What’s the best way to find fulfillment after retirement? For these partners (employees), the answer is beginning a second career with Starbucks and interacting with customers every day.
‘I found myself missing the interaction with people’
For 45 years, Marilyn DiPasquale was committed to educating children in Topeka, Kansas. She taught fifth grade and special education, and was a school administrator and instructional technologist before retirement.
“For the first eight months after I stopped working I was okay,” said DiPasquale. “But after that, I found myself missing the interaction with people. I missed the kids, teachers and parents.”
While visiting her local Starbucks during the holidays two years ago, she saw a hiring sign in the window.
“I was curious about working as a barista, but I wasn’t sure if they would hire someone my age,” DiPasquale said. “I spoke with my daughter who works for Starbucks and she assured me that the company values diversity and hires all kinds of people.”
Without hesitation, DiPasquale reached out to the store manager who encouraged her to apply online. After interviewing, she joined the company in February of 2015.
“I completely enjoy the change of pace at Starbucks,” she said. “I have relationships with young people again, but in a completely different environment.”
DiPasquale has found that she can lean on her past experience in education when connecting with partners and customers.
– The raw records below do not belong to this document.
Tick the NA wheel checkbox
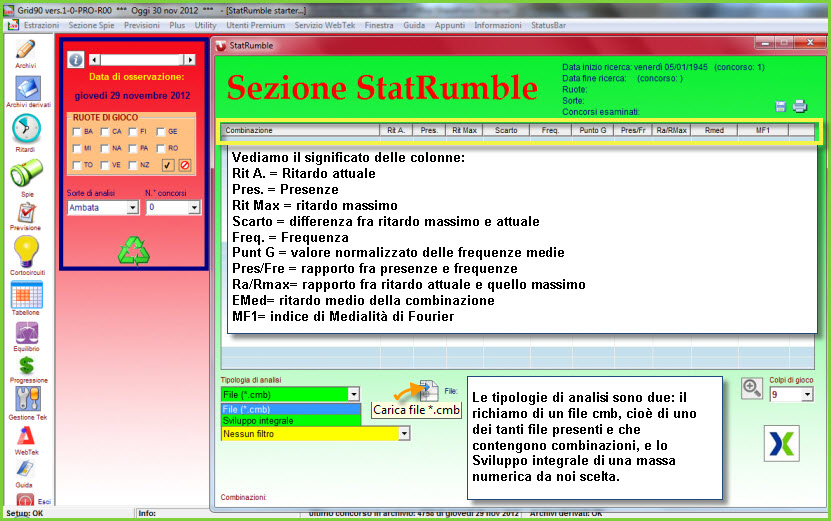 (x=102, y=148)
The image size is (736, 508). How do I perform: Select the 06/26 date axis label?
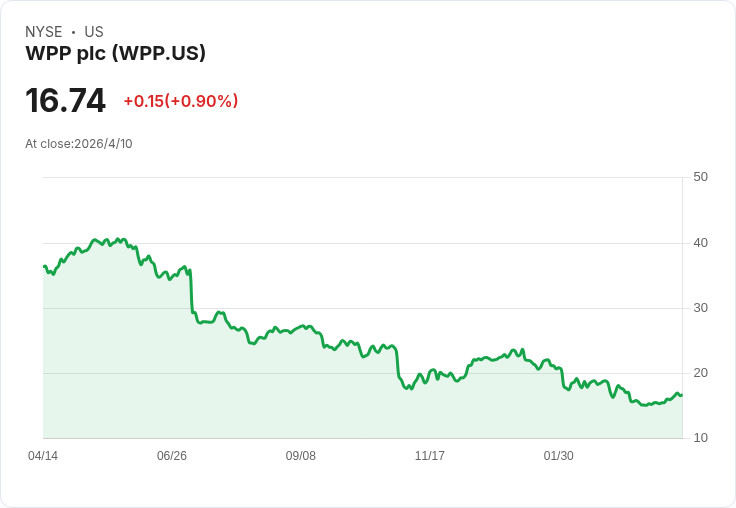[172, 455]
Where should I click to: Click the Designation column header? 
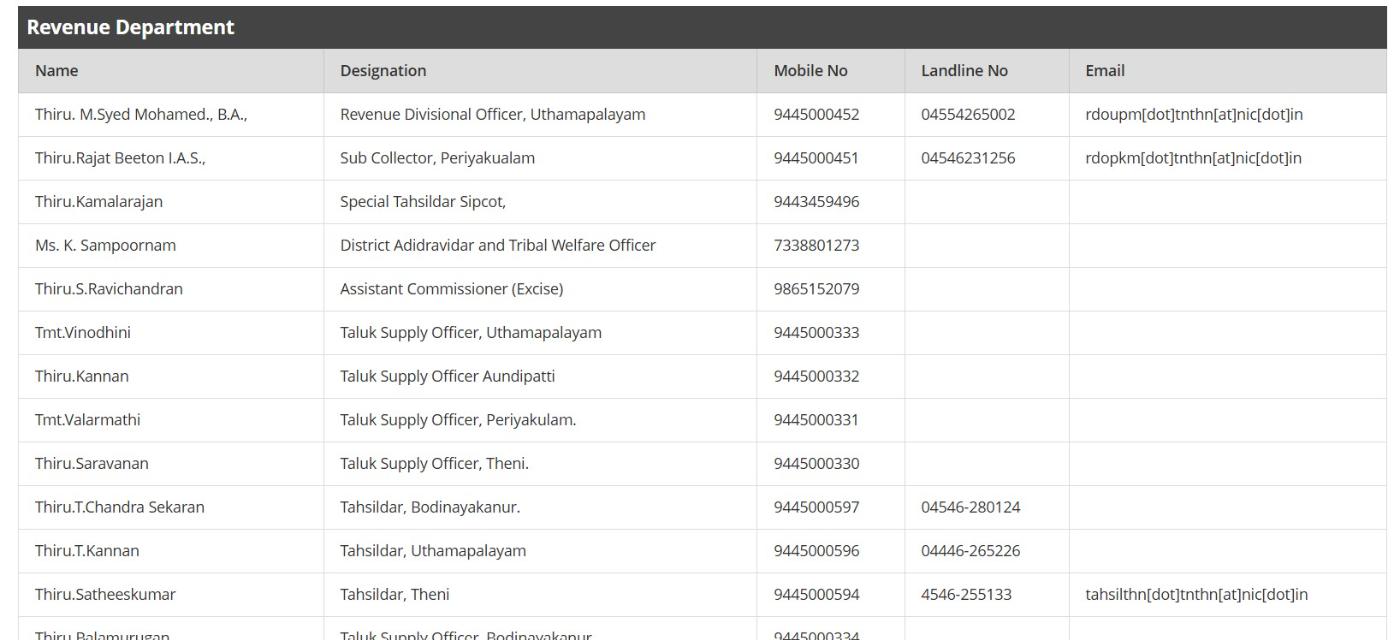coord(383,71)
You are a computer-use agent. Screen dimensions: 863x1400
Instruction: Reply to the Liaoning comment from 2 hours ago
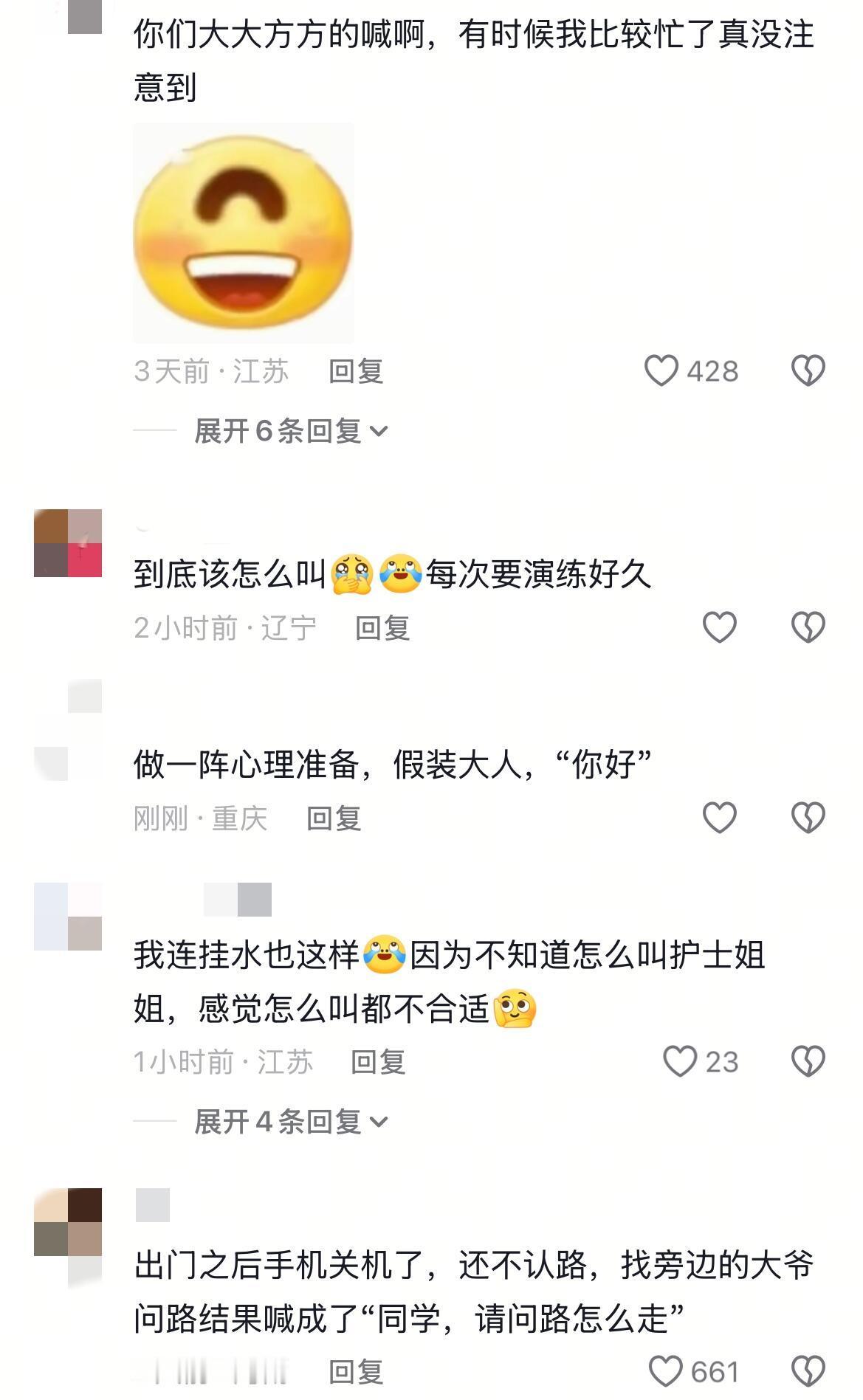[382, 627]
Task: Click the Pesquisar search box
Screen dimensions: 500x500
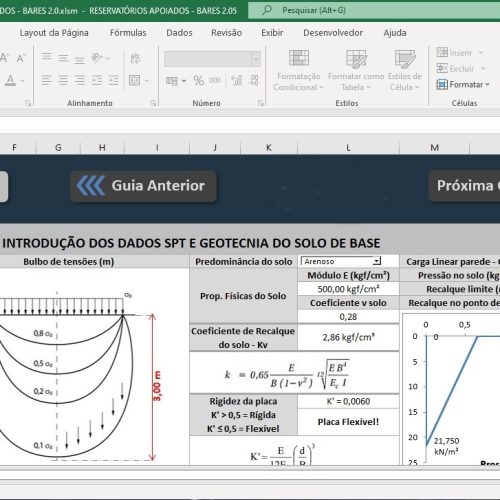Action: click(374, 11)
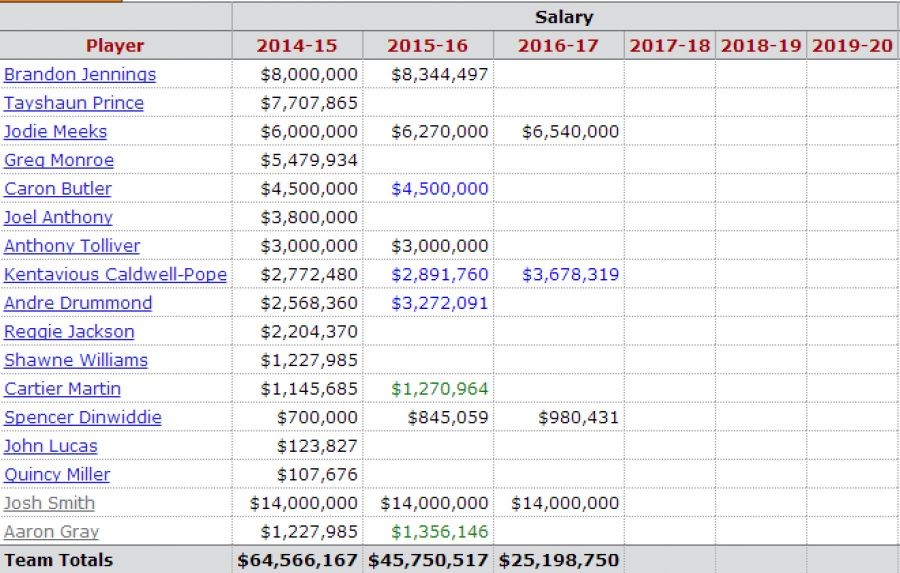Open Brandon Jennings player link
Screen dimensions: 900x573
click(x=80, y=75)
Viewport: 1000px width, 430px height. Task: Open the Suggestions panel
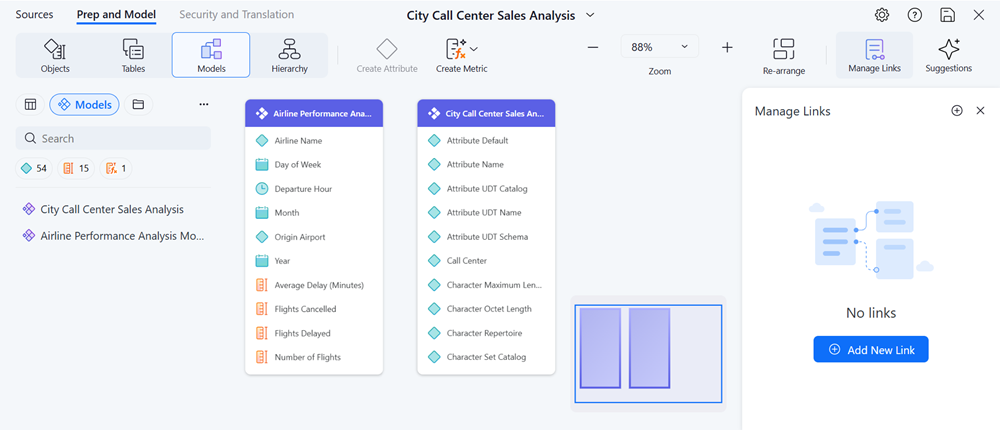948,54
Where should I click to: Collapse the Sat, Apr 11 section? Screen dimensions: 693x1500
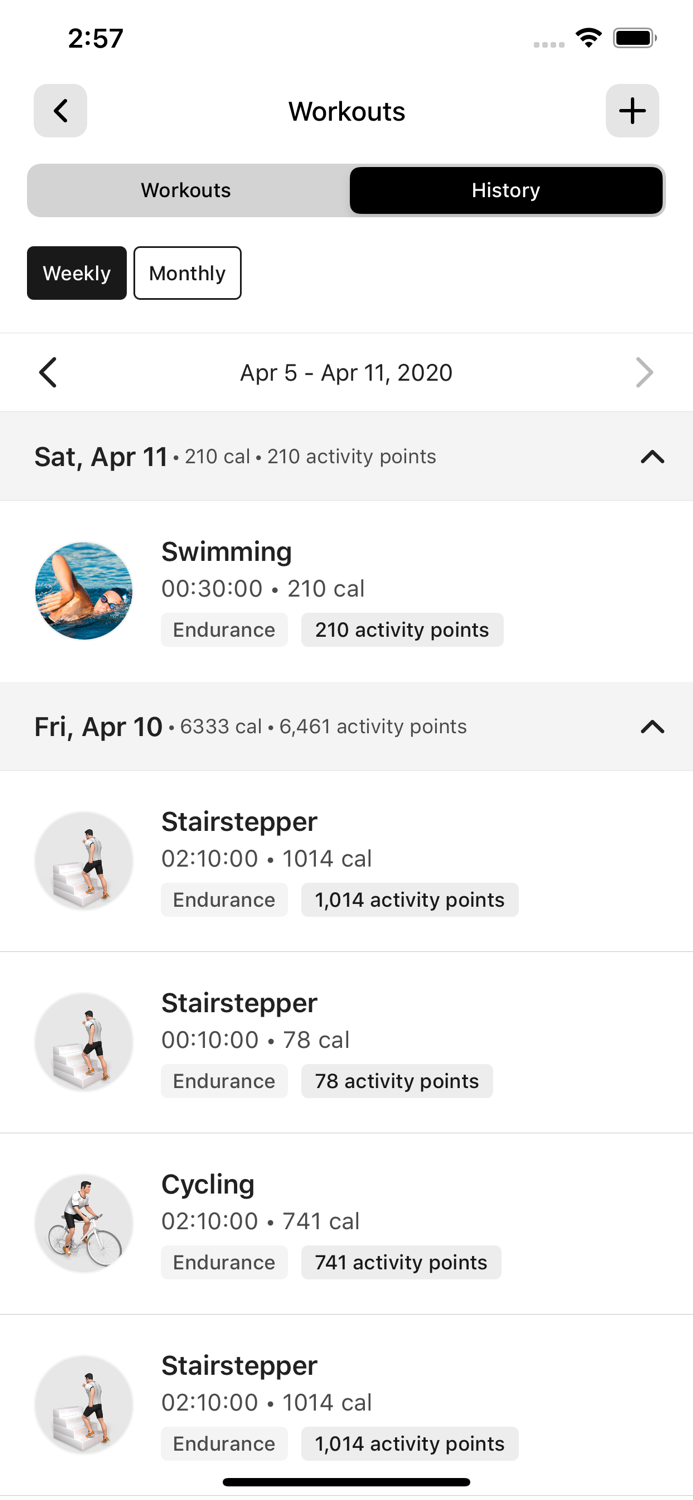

“I enjoy the relationships I have especially with young people that I missed after leaving the education field,” she said. “I was able to take a bit of the past and combine it with my future.”
‘The best part of my job is that I feel young again’
In Malaysia, Doris Yap Ae Hua supported her husband’s business before she retired. A friend introduced her to a store manager at Starbucks who shared many stories about the company that piqued her interest. Eleven years later, she is a Starbucks partner who has worked in six different stores across the country in Southeast Asia.
“Life was not as interesting for me especially after my kids grew up,” said Yap Ae Hua. “When I interviewed for Starbucks, I wasn’t expecting to receive a job offer, but they requested that I start work right away.”
Yap Ae Hua serves a special role in her store at Berjaya Times Square, a busy mall in the heart of Kuala Lumpur. She focuses on arranging merchandise and making sure that the store is tidy at all times.
“The best part of my job is that I feel young again,” said Yap Ae Hua. “It’s really fun working with an energetic team of young and lively partners.”
To encourage more partners like Yap Ae Hua to return to the workforce, Starbucks Malaysia launched the VIP Program last year to attract candidates who are 55 years of age and above. As part of the program, the company provides flexible work hours and other benefits for seniors. There are currently 10 “VIP” partners working in Starbucks Malaysia stores, the oldest being 73.
“The VIP Program started because we care about the elderly people in our society,” said June Beh, director of Partner Resources for Starbucks Malaysia. “Initially our goal was to provide them a stable source of income, but now more importantly, these partners are enjoying the recognition and sense of achievement that their jobs bring to them.”
‘Don’t be afraid of a post-retirement career’
Bob Leslie was working at an accounting firm in Toronto when he returned to the small town of Belleville, Ontario to take over the family business in 1979.
“My father became gravely ill, so I decided it was time for me to get involved in Leslie’s Shoe Store, which my grandfather started in 1919,” he said.
For more than 18 years, Leslie managed the business until the recession in the late 1980s began taking a financial toll.
“I joined a worldwide water treatment company as Vice President of Finance and Human Resources for additional income, while still trying to keep the shoe store a float,” said Leslie.
The water treatment company prospered while the family business continued to decline. Leslie was forced to close the shoe store in 1997. He continued with his corporate job until an illness forced him to retire in January 2012. By July of that same year, however, he was recovering and wanted to find work to help his family recover financially.
“A friend gave me the book, “How Starbucks Saved My Life,” which mirrors my story quite a bit,” said Leslie. “I went down to my local Starbucks and asked the manager if she would consider hiring a more senior person on a part-time basis.”
Three and a half years later, Leslie is enjoying a fulltime role as a shift supervisor at Starbucks.
“I fell in love with the company and the culture,” he said. “I have the greatest job in the world because it doesn’t feel like work at all. It keeps me energized.
Leslie has made many new friends at his store – partners and customers alike. He hopes to continue moving up in the company and perhaps even work for Starbucks stores in other parts of Canada.
“My advice to other people who are considering a return to work is simple,” said Leslie. “Don’t be afraid of a post retirement career. Just take a deep breath and go for it. You will get so much satisfaction out of it and you will be met with the most wonderful experiences.”